Gambino associate pleads guilty in ‘pants on fire’ torching of businessman’s Mercedes

Larry McShane, New York Daily News

Mobster, mobster, pants on fire.

Gambino crime family associate Peter Tuccio, 27, pleaded guilty Wednesday to felony extortion for torching the Mercedes-Benz of a Queens businessman who stopped making his annual payoffs to an irate mob captain, federal authorities announced.

The arson didn’t go as planned: Co-conspirator Gino Gabrielli accidentally set himself afire in the December 2015 effort to make their target cough up the cash, authorities said. The victim’s home security video system caught Gabrielli, first seen dousing the year-old car with an accelerant, fleeing the scene with his pants ablaze.

Gabrielli, accompanied by Tuccio, later turned up at Jamaica Hospital for treatment of his burns, authorities said. Tuccio faces a mandatory 10-year jail term at his sentencing, along with a fine of up to $250,000 and restitution, prosecutors said.

“With today’s guilty plea, Tuccio has been convicted of an offense arising from his efforts to extort a local businessman by brazenly chasing him through the streets and then setting his car ablaze,” said Acting Brooklyn U.S. Attorney Seth DuChame.

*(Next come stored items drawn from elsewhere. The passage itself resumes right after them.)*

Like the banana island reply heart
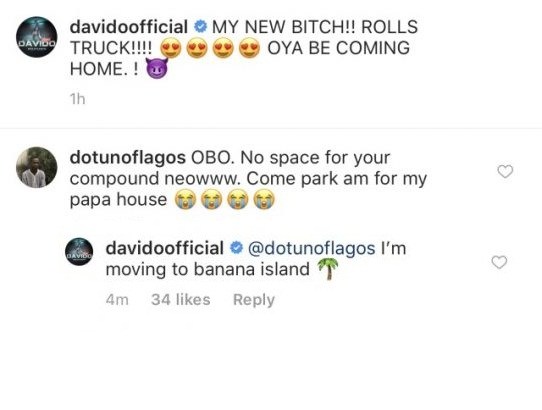Image resolution: width=542 pixels, height=410 pixels. point(499,262)
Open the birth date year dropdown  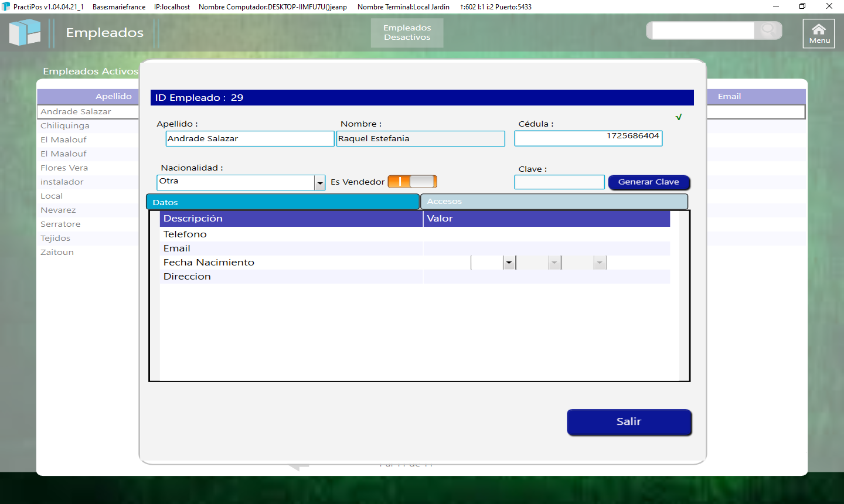[599, 263]
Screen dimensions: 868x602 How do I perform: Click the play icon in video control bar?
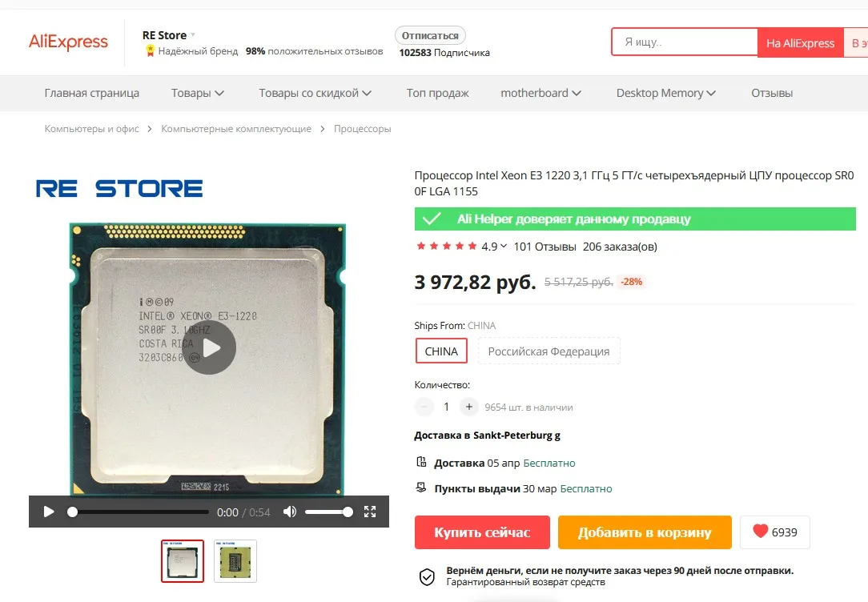49,512
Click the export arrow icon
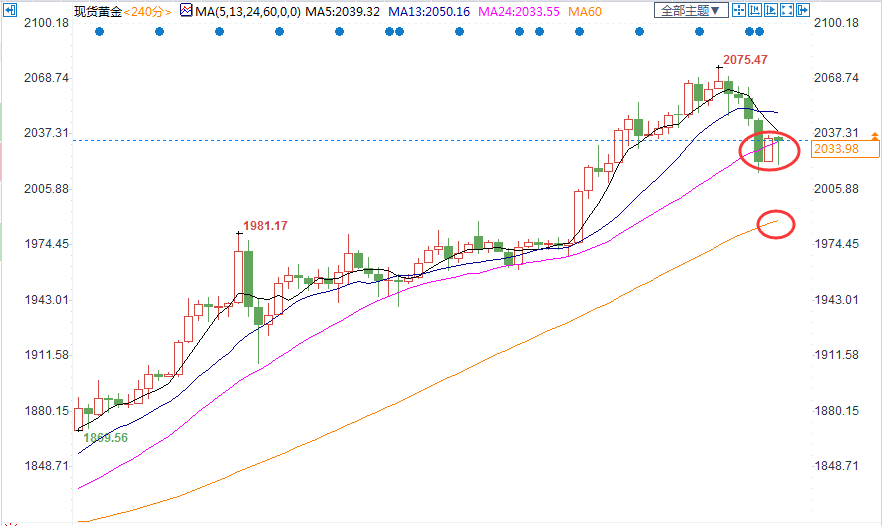Viewport: 882px width, 526px height. pyautogui.click(x=801, y=11)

While awaiting his day in court for the extortion case, the baby-faced Tuccio was spotted with reputed Philadelphia boss “Skinny Joey” Merlino during the mob veteran’s recent Manhattan Federal Court prosecution. Merlino served two years after a 2018 plea deal, and was released last year.

The extortion target was reportedly a local pizzeria owner spotted by Tuccio, Gabrielli and a third man while leaving a Howard Beach smoke shop on Dec. 3, 2015. The trio confronted the man, with Tuccio commenting on the 2014 Mercedes before the suspects hatched their plan to burn the luxury car, authorities said.

The car’s owner paid more than $5,000 to the mob capo after the blaze.

Gabrielli pleaded guilty to the arson in August 2016, with co-defendant Jonathan Gurino pleading to an extortion count last year. Both were still awaiting sentencing.